%%

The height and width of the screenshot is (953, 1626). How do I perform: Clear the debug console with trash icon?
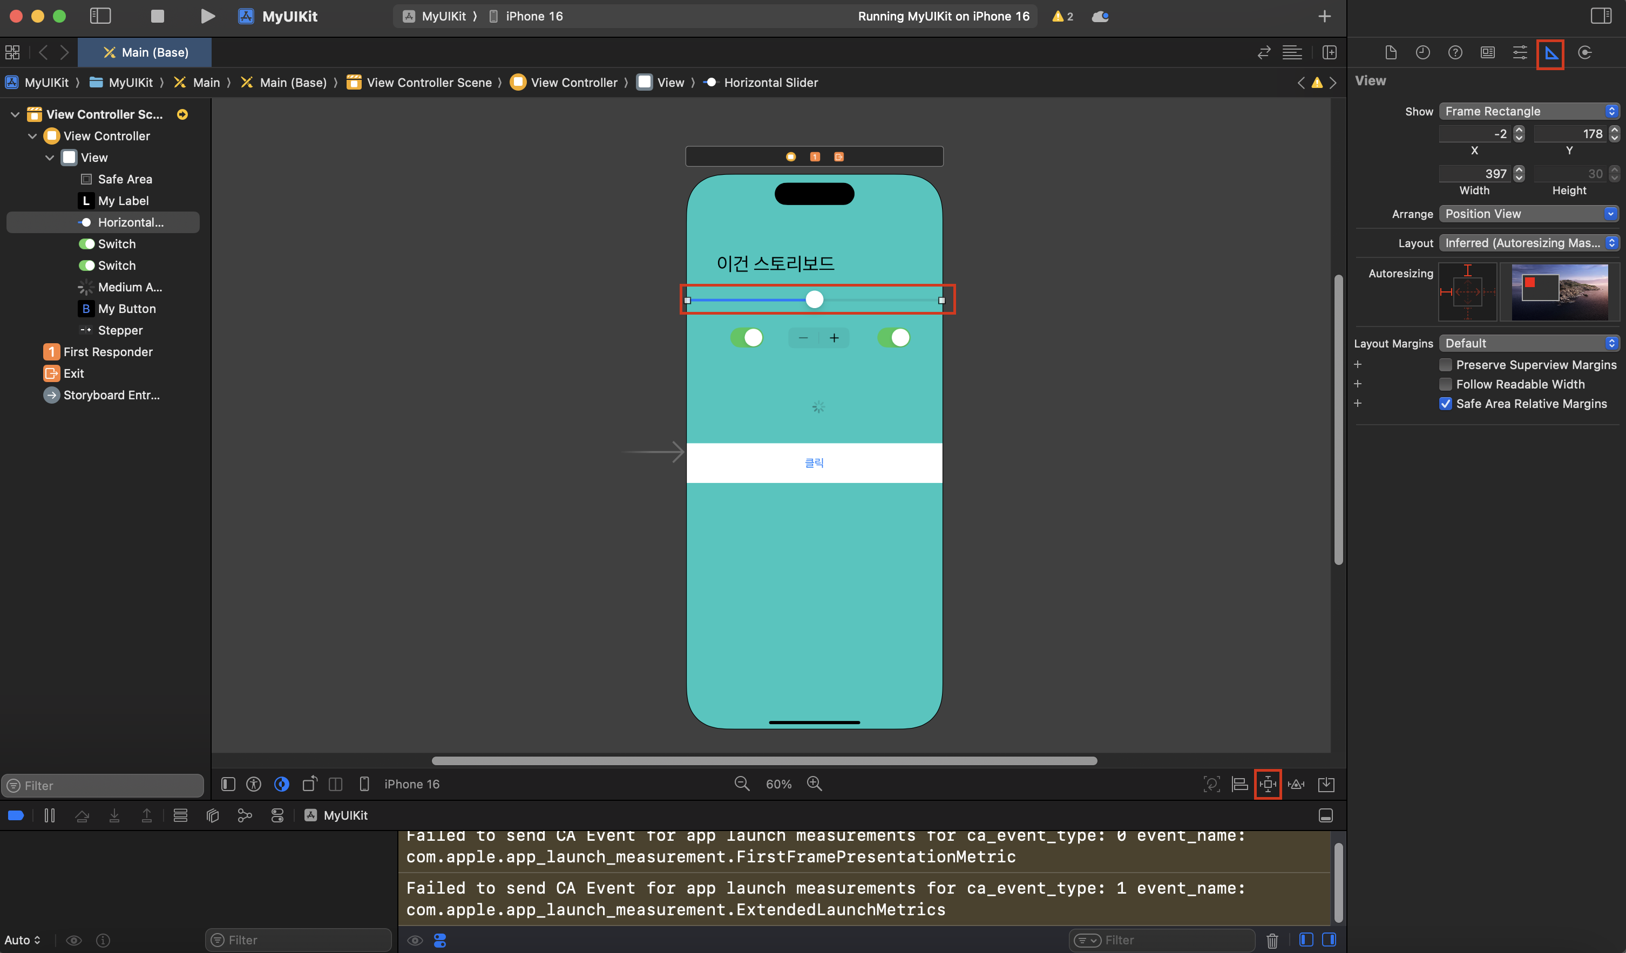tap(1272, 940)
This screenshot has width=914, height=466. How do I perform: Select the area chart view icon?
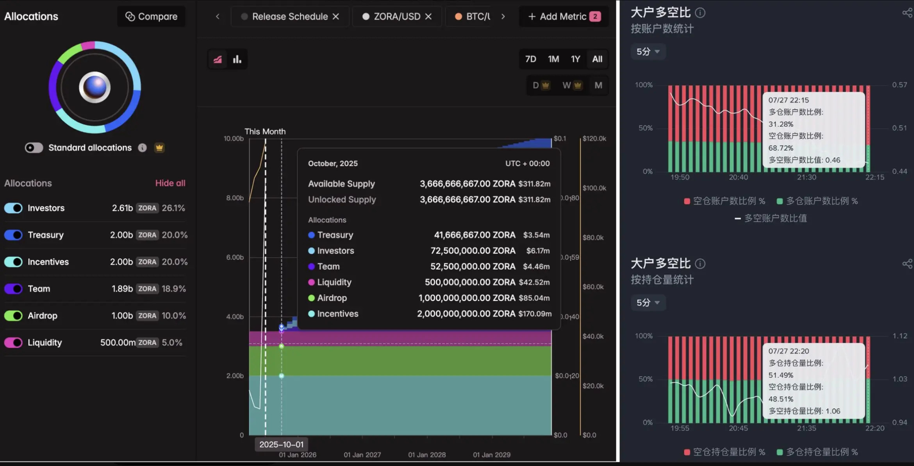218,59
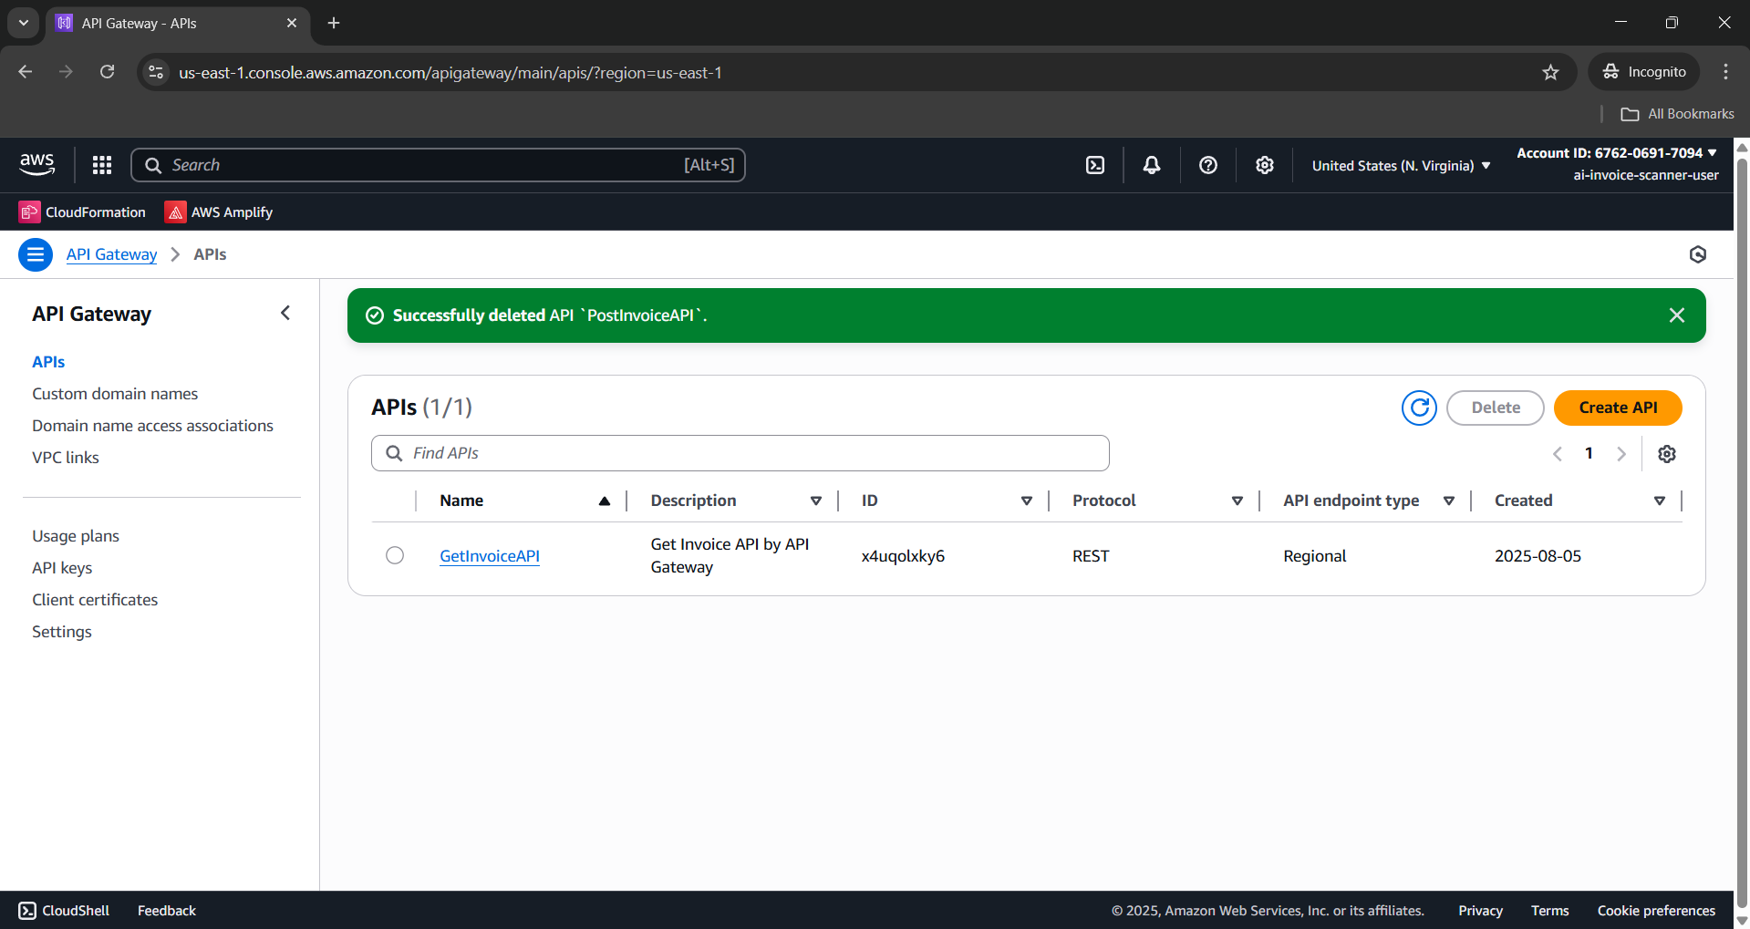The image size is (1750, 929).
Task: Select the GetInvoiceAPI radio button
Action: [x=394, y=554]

%%

-- Description of the task --
A verbatim transcript of the entries above is required, with the pictures left out.

-- Result below --
The height and width of the screenshot is (953, 1626). How do I perform: Clear the debug console with trash icon?
tap(1272, 940)
This screenshot has width=914, height=466. How do I perform: Select the area chart view icon?
218,59
The image size is (1750, 929).
Task: Select the GetInvoiceAPI radio button
Action: [x=394, y=554]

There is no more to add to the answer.